Friday, March 19. 2010Memory usage in PHPA colleague called me over today for some help with a memory usage issue in his PHP script. The script was performing the basic (but critical) task of importing data, pulling it in from MySQL in large chunks, then exporting it elsewhere. He was receiving the wonderful "Fatal error: Allowed memory size of XXXX bytes exhausted (tried to allocate YY bytes)" error message. The code was following a basic flow: I fixed the memory usage exceeded problem with an unset(), at the end of a loop. Take a look at this sample program: loopOverStuff(); function loopOverStuff() { $var = null; for($i = 0; $i < 10; $i++) { $var = getData(); //Do stuff } } function getData() { $a = str_repeat("This string is exactly 40 characters long", 20000); return $a; } The important thing to realize is that PHP will end up needing around twice as much memory as getData() takes. The problem is the line $var = getData(). The first time it is called $var is incredibly small, it's clobbered and the return value of getData()is assigned to it. The second time through the loop $var still holds the value from the previous iteration, so while getData() is executing you're maintaining the original data (in $var), and a whole new set (being built in getData()). Fixing this is incredibly easy: function loopOverStuff() { $var = null; for($i = 0; $i < 10; $i++) { $var = stealMemories(); //Do Stuff unset($var); } } This way we avoid the duplication in memory of those values on that line. To see this happen in more detail take a look at this sample script with ouptut: memory-usage-example.php. This isn't critical, except when it is. Once loopOverStuff() completes, and the function ends.
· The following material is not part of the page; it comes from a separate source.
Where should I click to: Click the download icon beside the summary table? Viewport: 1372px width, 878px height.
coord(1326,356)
The memory is released back to the rest of PHP automatically. You'll only run into problems where Other Stuff + (2 * memory needed in loop) > Memory Limit. There are better architectures available to avoid the issue entirely (like not storing everything in the array, just to iterate over it later) but they're an issue for a different post.For a very simple base case demonstration of the issue take a look at the simple example. Comments
Display comments as
(Linear | Threaded)
This why learning a language like C/C++ is so useful. Those languages force you to manage memory and that skill translates nicely to scripting languages like PHP/Python.
Not really, all you need to come up with an idea like "hey, using unset will free me some memory and $var set in the loop exists outside the loop and between each iteration!!!" is a bit of logical thinking and knowledge of basic PHP stuff, C/C++ has not much to do with that
Also, using unbuffered queries with MySQL can save lots of memory. I talked about that at the 2008 MySQL Conference and on WebDevRadio. Slides and interview at http://brian.moonspot.net/2008/05/03/interview-with-webdevradio/
If you run the script with Xdebug, like:
php -dxdebug.auto_trace=1 -dxdebug.trace_format=1 paul.php You can clearly see this behaviour as well.
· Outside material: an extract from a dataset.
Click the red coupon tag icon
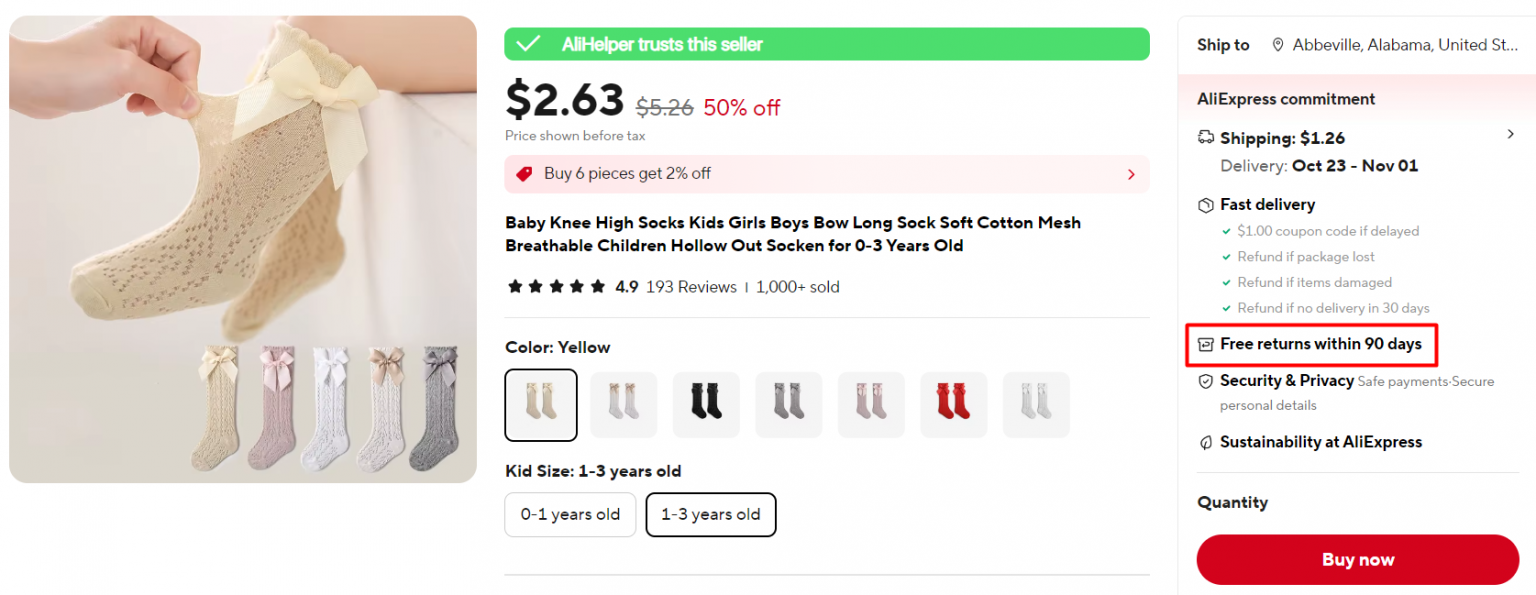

I'm just curious, as this would a micro-optimization, would it be more efficient to set $var to an empty value instead of unsetting it?
Thanks
I'd like to disagree with calling this a micro-optimization.
The actual data sets we're dealing with are greater than 20MB, reducing peak memory usage by that value has real (positive) effects on the system. True, using unbuffered queries, and avoiding buffering within PHP itself would be a far more efficient architecture (the developer in question will be going that way in version 1.2). Reducing peak memory usage now is far from "micro". That said, it seems like unset() vs "" or null would fit in the micro category
You are correct. I meant micro-optimization being the unset() vs "". Sorry for the confusion
What do you think about xcache mod for php...it's a php accellerator. So it's saving memory because most scripts get cached!
you're talking about *opcode caching*. that doesn't solve the main problem being discussed here.
Actually, that has the opposite effect. Opcode caches use more memory as it is caching all your scripts in memory. Opcode caches are made to save CPU cycles.
Let's not confuse the guy more.
The article was talking exhausting the memory allowed to the PHP script, not all the memory on a server. The fact that opcode caching uses memory outside of the PHP script is not really relevant.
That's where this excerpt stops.